Why the focus on Peppermint this month? Peppermint is a therapeutically valuable plant that is worth having in your garden or even in a small planter. It is one of our favorite oils with a variety of benefits, but it also needs to be respected for its power and strength. We will touch on both cautions and benefits in today’s blog. I am a huge proponent of essential oil safety, so the following recommendations are important to note:
- Avoid diffusing pure peppermint essential oil near children or infants. It should not be used on children under the age of 30 months in any form.
- Peppermint oil should never be applied undiluted to the skin. Allergic reactions, rashes, and contact dermatitis can result.
- The menthol in peppermint leaves a cooling/icy sensation that many people enjoy. However, without proper dilution this sensation can translate into a chemical burn, damaging mucus membranes, irritating the throat and the eyes.
- Do not add Peppermint essential oil to bathwater. Water does not dilute, it allows oil molecules to congregate, increasing exposure to certain areas of the body.
- Peppermint essential oil can interact with many medications. It can increase or decrease the absorption rate of many drugs.
- Peppermint essential oil intended for any type of oral use should always be appropriately diluted or enteric coated in a tablet or capsule formulated for internal use. If you want peppermint oil in your tea, add a real peppermint leaf while it is steeping.
- Excess inhalation of Peppermint oil can lead to dizziness, headaches, double vision, weakness and nausea.
So, now that we have pointed out the POWER of this oil, it is time to focus on the benefits of peppermint essential oil.
- Inhalation of properly diluted Peppermint helps with sinus and congestive issues by naturally opening bronchial passages.
- Inhalation using a personal diffuser is wonderful for any type of nausea…..car sickness, motion sickness, sea sickness, and yes, even morning sickness.
- Peppermint has strong anti-inflammatory benefits and is used in headache remedies when diluted with a carrier oil and combined with other oils such as lemon or orange essential oils.

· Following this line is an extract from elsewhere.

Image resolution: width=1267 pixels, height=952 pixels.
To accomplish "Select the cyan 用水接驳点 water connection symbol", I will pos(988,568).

It isn’t used alone for headaches, as too much can actually make a headache worse.
- Peppermint is a wonderful analgesic and tremendous anecdotal evidence points at pain relief. Due to the strength and potential interactions with medication, pain relieving products should be formulated by a professional.
- Dermatologists are using highly diluted forms of Peppermint to fight acne, for the anti-bacterial and antiseptic benefits. Peppermint’s cooling sensation and helps to fight the inflammation and irritation of severe acne.
- Bug Repellant – absolutely one of the best uses whether in a bug spray or just on a cotton ball and wipe around the corners of your kitchen/bath countertops to drive away ants or other intruders. One treatment usually works for a few months.
- Significant research has gone into the Benefits of Peppermint Essential Oil for Irritable Bowel Syndrome. However, it only works when properly diluted and encapsulated in delayed release capsules. The route to the bowels is long. Essential oils and mucus membranes do not like each other, so encapsulating the oil keeps it intact until it reaches the irritated bowel area. This treatment is slowly moving into mainstream medicine.
So basically, when it comes to Peppermint, a little dab will do ya!